La “justicia” en México, expuesta por ‘The Economist’
La policía mexicana “tiene el repugnante hábito de golpear a los prisioneros”, señala.

Ante la implementación del nuevo sistema de justicia penal acusatorio, el gobierno del presidente Enrique Peña Nieto enfrenta el desafío de que las fuerzas policiales deberán mejorar el proceso para enjuiciar y encarcelar a los verdaderos culpables de los delitos.

“Los oficiales de policía tendrán que mejorar la protección y prevención de contaminación de la escena del crimen. Los oficiales corruptos obtendrán nuevos medios para sabotear los procedimientos legales por un mal manejo de pruebas y alegar que fue un error”, detalla el semanario inglés The Economist, en un artículo titulado “Ensayos y errores. La reforma correcta se ha introducido, pero perfeccionarla podría tomar años”.

“La percepción popular es que los tribunales del país no logran convencer a la mayoría de las personas. Alrededor de tres cuartas parte de los homicidios se quedan sin resolver, y el público se ha acostumbrado al espectáculo de soldados enmascarados que desfilan ante las cámaras a ‘narcotraficantes’ o ‘sicarios’, recientemente detenidos, para verlos libres días después”, apuntó.

Uno de los problemas de fondo, explica el revista, es que al dejar libres a los culpables, se castiga en su lugar a personas inocentes. Históricamente han habido condenas en cerca del 95 por ciento de las denuncias penales en México. El 90 por ciento de ellas se basan en confesiones obtenidas por la policía, que “tiene el repugnante hábito de golpear a los prisioneros”. 

Los expertos en seguridad coinciden en que sólo mediante la protección de los derechos del acusado y la construcción de la confianza pública en el sistema de justicia, el Estado podrá aspirar a amasar la evidencia necesaria para capturar y consignar a los culpables reales y desalentar el crimen organizado.

The Economist enumeró algunas de las bondades del nuevo sistema: abandona el enfoque “inquisitorial” a un modelo donde los abogados argumentan sus casos de forma oral; establece los derechos básicos de los acusados, como la presunción de inocencia y la provisión de un abogado; y excluye además las confesiones en las que no esté presente un defensor legal, entre otros.

El medio citó el informe del Centro de Investigación para el Desarrollo, que analizó y pronosticó once años más para que el nuevo sistema, que entra en vigor el 18 de junio, funcione eficazmente.

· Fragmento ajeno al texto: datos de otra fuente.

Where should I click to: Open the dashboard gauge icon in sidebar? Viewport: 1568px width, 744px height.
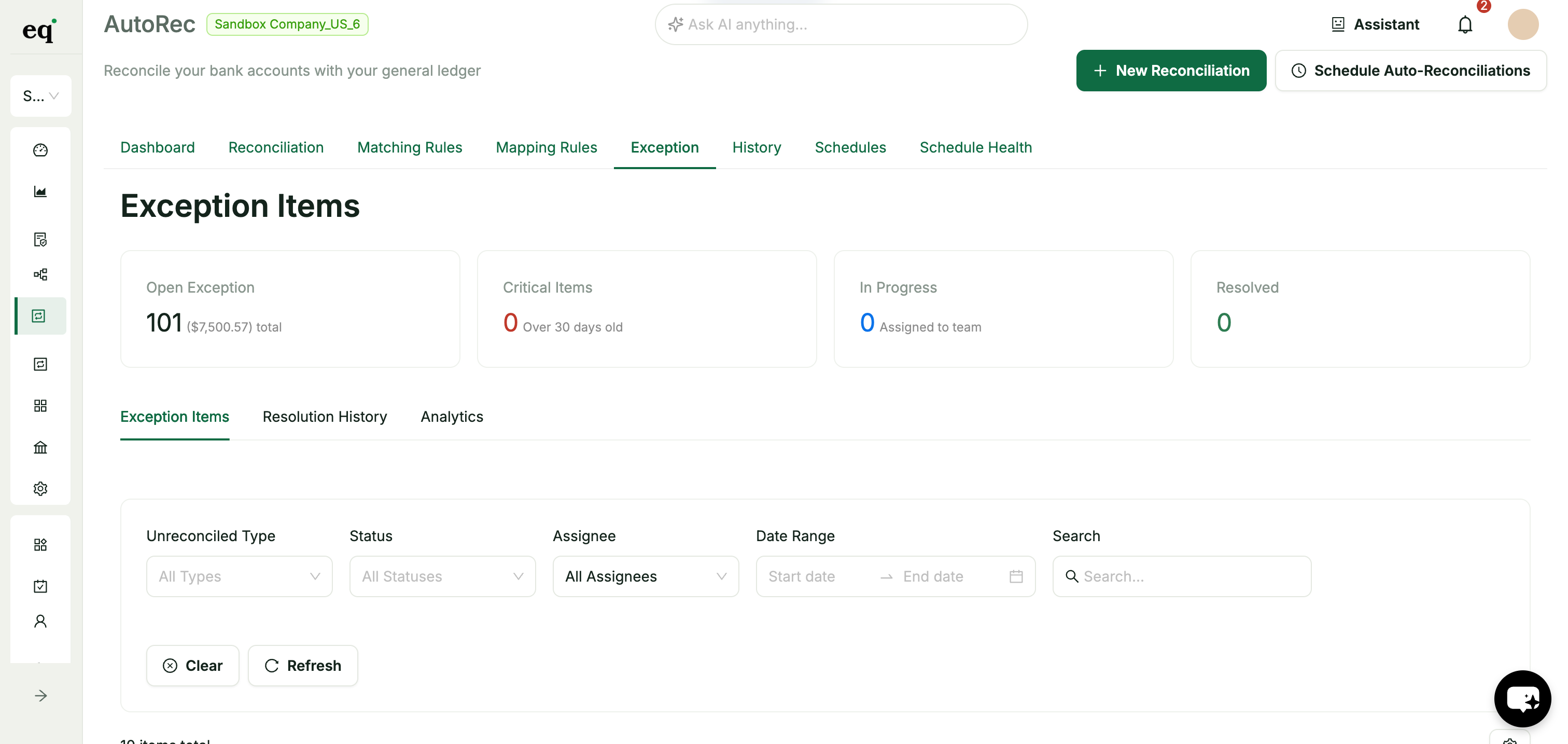click(40, 150)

“Sin embargo, y a pesar de los dolores por el crecimiento, existe un amplio consenso de que las reformas son necesarias, aunque insuficientes para establecer el estado de derecho en cada rincón de México. Su puesta en práctica, dice David Shirk, de la Universidad de San Diego, representa la piedra angular en el maratón para mejorar el sistema de justicia penal. Esto es un motivo de esperanza”, consideró.